:: INFORMATION ::
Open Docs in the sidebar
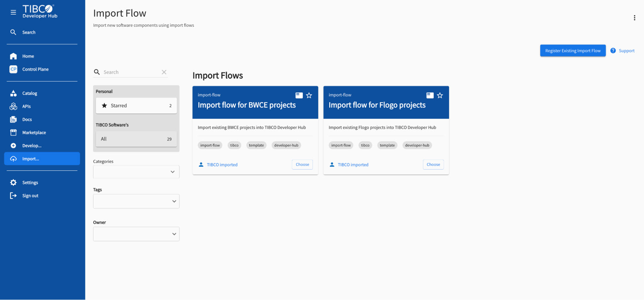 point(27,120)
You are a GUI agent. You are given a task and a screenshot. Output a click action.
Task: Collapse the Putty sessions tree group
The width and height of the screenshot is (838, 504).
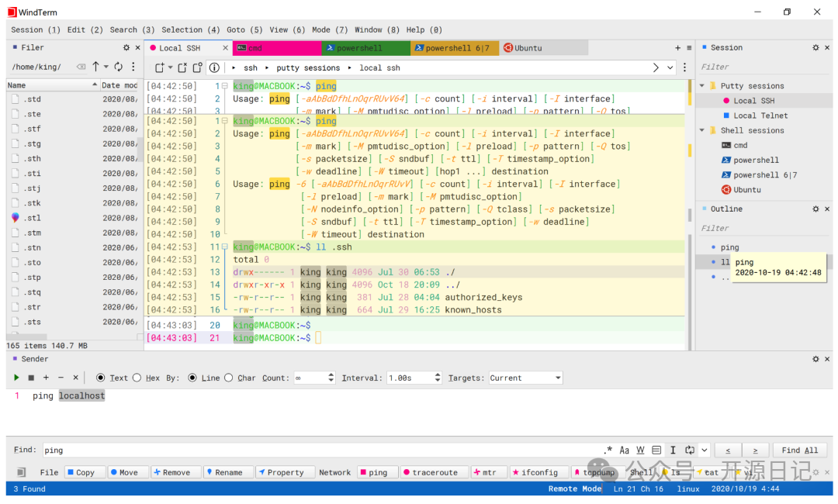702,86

:: PROMPT ::
Once the line containing "The width and" is found, transcribe it and the rest of the lines to the end of the listing above exactly, omitting all pictures.

:: THE ANSWER ::
The width and height of the screenshot is (838, 504).
702,86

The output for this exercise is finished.